Только невероятная усталость и слабость могут заставить уснуть голодного. А во сне он видит еду… Это наваждение.
Снятся ему горы пельменей и жёлтая разваренная пшённая каша, заправленная топлёным маслом, и вареники в сметане, а то — разливанное море молока и кирпичная кладка из добрых формовых буханок.
Перед сном кто-то не выдерживает, пытается рассказать, какие яства приходилось ему отведывать дома, в колхозе, на свадьбе и у соседа на именинах, каким глупцом он был, не доев однажды сковородку жареной картошки в доме у механика МТС… Его обрывают грубо, зло, с откровенной ненавистью к человеческой слабости. На разговоры о пище по общему молчаливому согласию давно наложен запрет.

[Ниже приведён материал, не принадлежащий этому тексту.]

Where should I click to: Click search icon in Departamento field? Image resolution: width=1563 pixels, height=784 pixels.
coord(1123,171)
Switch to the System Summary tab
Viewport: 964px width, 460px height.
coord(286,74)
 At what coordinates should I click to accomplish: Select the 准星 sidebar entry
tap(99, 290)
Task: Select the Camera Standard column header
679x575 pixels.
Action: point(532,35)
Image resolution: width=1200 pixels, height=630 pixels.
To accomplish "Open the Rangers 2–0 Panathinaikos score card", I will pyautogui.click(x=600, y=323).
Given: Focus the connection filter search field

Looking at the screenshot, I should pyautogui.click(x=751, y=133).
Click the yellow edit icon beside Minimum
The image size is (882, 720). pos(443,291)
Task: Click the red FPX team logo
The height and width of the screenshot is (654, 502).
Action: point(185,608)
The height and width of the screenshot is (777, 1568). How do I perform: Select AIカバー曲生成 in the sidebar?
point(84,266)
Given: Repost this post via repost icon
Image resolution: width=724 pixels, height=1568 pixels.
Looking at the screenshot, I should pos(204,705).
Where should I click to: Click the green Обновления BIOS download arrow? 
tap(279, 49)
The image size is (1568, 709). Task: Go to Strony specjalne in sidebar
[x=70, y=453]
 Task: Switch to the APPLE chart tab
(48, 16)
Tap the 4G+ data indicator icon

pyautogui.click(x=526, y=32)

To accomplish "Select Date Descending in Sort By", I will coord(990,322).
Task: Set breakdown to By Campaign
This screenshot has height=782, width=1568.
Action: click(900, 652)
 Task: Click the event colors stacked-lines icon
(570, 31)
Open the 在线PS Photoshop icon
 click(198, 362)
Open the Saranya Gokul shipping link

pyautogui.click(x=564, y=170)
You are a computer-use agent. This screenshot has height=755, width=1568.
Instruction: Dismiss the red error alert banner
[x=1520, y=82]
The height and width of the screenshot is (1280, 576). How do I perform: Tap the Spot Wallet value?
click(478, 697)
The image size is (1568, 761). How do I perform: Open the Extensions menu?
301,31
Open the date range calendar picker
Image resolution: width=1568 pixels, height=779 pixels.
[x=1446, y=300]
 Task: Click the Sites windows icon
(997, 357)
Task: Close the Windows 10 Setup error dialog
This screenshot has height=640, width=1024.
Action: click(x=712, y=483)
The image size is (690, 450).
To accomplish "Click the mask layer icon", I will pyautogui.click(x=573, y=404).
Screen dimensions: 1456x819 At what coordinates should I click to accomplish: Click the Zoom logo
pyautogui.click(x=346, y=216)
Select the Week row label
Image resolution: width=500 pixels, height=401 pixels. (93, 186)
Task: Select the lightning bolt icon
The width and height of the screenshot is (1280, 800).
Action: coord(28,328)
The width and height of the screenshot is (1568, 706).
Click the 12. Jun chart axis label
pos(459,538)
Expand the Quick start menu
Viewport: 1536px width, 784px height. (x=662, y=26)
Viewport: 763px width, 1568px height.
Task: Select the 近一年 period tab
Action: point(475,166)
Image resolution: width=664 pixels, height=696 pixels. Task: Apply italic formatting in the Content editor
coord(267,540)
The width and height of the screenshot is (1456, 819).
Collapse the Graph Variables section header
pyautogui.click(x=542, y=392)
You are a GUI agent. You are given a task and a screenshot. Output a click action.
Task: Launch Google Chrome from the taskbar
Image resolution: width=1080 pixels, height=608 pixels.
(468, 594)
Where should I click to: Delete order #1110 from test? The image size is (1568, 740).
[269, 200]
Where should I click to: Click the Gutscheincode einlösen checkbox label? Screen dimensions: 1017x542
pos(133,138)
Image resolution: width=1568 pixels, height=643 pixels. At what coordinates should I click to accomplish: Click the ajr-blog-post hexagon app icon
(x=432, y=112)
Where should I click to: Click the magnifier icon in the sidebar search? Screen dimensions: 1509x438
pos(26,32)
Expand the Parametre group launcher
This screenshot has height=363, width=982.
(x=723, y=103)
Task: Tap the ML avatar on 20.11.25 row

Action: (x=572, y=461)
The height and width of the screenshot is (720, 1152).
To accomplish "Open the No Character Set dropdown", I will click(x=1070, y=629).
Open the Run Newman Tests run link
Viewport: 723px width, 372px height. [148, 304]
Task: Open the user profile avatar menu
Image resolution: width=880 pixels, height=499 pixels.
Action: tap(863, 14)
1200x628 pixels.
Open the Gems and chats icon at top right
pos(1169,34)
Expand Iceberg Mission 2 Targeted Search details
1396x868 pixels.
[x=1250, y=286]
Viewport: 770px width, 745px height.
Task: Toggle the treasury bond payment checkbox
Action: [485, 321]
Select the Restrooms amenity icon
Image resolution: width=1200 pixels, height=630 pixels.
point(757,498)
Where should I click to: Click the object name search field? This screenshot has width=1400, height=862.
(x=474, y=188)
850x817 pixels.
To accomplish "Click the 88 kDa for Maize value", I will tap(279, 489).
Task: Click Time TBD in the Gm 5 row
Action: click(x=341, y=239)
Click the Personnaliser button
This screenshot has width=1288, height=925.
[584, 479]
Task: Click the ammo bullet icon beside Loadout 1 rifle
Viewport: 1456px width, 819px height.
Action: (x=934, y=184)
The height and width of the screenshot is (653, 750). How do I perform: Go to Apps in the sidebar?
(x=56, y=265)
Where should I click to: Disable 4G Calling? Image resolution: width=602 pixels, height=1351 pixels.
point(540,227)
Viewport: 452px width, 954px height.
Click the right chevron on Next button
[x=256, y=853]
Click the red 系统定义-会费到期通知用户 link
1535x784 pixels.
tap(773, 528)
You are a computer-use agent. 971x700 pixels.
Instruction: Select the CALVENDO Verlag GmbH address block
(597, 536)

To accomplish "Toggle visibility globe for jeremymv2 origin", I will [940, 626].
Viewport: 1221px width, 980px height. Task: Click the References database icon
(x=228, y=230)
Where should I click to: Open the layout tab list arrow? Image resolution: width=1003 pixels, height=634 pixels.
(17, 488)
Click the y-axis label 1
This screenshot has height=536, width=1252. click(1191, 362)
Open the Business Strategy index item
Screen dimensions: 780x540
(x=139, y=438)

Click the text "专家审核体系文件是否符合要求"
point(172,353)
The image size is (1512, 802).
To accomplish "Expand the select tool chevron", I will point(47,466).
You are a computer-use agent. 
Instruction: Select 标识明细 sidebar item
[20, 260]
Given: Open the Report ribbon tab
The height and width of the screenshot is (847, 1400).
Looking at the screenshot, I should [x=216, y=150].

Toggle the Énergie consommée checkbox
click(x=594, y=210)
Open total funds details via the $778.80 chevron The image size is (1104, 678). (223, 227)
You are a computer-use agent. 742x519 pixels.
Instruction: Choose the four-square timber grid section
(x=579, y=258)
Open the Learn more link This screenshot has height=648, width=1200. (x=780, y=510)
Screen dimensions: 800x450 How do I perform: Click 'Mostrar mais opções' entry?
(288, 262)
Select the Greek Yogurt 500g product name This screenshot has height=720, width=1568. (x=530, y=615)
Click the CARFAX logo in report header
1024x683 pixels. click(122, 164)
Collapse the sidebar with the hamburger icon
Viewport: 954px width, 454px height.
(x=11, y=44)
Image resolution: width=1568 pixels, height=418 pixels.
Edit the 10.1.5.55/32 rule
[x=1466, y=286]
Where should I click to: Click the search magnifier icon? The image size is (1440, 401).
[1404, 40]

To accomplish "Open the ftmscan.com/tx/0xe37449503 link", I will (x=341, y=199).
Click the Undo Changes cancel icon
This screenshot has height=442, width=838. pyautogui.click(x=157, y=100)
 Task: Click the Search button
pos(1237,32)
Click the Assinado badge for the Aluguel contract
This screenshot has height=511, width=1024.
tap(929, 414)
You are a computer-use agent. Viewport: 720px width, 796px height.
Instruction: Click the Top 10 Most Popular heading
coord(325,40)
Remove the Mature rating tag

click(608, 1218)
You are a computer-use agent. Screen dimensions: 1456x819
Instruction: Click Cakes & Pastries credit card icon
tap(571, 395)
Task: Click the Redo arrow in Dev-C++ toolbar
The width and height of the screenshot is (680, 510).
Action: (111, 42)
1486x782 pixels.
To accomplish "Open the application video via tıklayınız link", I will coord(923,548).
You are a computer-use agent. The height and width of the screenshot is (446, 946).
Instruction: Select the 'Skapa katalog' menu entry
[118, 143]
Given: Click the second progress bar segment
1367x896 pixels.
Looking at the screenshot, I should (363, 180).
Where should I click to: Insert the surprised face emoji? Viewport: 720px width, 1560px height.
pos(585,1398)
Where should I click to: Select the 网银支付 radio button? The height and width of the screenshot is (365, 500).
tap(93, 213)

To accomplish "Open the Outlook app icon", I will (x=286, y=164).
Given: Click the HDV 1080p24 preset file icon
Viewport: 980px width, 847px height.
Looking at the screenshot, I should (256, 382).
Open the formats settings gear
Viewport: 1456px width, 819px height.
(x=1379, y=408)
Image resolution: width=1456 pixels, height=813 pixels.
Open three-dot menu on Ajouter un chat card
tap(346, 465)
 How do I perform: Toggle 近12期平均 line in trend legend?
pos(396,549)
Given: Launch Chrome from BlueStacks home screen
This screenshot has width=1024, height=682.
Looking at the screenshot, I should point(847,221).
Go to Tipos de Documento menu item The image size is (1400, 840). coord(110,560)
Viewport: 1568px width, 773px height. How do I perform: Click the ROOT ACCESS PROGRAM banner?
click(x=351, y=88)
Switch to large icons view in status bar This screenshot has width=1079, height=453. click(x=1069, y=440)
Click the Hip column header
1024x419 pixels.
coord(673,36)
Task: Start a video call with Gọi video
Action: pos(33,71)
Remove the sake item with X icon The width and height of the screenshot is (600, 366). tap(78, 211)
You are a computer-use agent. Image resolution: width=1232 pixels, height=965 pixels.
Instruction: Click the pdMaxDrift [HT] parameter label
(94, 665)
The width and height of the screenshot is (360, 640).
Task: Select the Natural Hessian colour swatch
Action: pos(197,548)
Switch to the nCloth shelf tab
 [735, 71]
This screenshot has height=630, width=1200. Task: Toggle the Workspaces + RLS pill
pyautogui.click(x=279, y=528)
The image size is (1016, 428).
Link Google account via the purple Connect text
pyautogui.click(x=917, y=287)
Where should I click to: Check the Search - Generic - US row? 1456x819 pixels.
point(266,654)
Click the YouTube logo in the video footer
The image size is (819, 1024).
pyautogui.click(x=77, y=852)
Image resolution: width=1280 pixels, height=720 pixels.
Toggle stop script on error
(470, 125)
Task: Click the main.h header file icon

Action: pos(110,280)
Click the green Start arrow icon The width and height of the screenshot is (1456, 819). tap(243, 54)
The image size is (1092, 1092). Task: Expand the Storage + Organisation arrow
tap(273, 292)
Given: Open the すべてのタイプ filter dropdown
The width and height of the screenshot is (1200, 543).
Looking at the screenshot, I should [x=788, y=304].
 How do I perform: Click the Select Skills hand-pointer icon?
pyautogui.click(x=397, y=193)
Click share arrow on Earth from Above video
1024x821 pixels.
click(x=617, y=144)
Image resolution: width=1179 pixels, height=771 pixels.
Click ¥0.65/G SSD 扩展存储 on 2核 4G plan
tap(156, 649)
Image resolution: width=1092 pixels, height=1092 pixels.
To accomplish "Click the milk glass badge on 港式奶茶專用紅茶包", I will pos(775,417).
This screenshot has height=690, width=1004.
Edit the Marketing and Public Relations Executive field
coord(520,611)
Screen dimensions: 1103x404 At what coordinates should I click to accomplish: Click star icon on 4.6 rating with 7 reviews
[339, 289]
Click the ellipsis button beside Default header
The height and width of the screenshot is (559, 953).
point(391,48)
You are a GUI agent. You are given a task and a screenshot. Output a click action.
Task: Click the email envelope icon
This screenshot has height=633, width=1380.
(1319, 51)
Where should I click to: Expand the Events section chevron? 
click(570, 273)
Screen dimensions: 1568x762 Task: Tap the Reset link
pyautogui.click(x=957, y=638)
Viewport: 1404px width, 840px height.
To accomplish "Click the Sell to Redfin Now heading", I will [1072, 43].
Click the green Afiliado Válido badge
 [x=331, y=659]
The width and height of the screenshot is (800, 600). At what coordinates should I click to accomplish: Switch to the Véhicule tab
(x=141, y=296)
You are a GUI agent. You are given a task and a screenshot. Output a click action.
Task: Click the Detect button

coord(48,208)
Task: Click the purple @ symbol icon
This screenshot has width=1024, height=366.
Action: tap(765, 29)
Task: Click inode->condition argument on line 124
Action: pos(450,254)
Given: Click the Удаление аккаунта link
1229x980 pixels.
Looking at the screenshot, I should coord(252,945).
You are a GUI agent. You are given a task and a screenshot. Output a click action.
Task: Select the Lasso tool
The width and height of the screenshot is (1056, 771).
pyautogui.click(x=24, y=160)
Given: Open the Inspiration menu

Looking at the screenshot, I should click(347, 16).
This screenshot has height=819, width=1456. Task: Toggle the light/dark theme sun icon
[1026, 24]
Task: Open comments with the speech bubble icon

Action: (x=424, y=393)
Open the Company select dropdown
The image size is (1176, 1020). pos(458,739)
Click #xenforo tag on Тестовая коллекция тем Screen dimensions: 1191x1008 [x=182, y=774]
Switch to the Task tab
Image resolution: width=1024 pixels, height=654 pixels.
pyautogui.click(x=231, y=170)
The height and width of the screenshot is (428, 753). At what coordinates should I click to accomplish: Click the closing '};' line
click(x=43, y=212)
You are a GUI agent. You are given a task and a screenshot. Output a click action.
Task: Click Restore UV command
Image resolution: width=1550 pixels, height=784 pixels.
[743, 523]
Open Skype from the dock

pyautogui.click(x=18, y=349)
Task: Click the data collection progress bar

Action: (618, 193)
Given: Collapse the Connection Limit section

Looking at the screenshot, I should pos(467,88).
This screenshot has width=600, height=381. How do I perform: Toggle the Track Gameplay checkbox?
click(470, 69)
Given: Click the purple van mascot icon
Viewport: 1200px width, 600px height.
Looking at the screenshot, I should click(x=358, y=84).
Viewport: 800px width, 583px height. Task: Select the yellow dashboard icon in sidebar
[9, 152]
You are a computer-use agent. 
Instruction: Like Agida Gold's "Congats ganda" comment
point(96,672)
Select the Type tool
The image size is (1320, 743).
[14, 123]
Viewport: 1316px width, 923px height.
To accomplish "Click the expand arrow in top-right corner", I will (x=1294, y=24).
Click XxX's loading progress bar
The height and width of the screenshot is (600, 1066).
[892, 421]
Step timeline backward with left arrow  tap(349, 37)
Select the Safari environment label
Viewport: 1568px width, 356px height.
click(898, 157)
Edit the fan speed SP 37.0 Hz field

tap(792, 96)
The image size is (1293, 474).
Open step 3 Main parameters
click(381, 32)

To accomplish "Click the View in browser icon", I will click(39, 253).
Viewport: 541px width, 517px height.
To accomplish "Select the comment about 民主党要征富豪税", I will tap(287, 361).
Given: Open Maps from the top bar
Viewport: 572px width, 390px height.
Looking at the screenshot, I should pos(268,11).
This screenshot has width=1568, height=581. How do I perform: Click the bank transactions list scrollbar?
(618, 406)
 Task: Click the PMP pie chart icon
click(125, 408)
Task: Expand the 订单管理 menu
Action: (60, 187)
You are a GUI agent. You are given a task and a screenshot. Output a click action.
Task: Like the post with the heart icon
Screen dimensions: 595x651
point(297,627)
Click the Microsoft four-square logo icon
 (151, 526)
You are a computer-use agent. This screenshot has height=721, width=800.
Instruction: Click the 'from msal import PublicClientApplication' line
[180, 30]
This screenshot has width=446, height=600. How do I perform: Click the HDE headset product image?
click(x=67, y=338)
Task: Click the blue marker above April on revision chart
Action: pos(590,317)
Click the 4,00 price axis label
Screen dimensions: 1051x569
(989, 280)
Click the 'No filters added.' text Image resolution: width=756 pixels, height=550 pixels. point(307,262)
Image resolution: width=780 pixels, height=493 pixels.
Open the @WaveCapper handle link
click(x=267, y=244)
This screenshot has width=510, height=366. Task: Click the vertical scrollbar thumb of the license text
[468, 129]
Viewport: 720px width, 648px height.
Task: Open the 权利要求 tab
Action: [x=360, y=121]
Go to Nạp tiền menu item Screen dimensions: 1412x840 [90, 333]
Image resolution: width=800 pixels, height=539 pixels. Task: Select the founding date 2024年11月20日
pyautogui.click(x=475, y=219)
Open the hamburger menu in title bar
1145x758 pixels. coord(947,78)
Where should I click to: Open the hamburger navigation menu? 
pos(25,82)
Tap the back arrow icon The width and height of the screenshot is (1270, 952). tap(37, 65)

Надо сохранить силы, не травить себя воспоминаниями.
Володька после еды сидел не разуваясь, скрестив по-азиатски ноги, молча и тупо уставясь глазами куда-то мимо меня, в пустоту, и в лице его застыла глухая сосредоточенность.
— Как думаешь, раздачу теперь кончили? — вдруг спросил он.
— Пора бы… — сказал я.
Он свесил одну ногу с нар и неуловимым движением извлёк из-за голенища нож.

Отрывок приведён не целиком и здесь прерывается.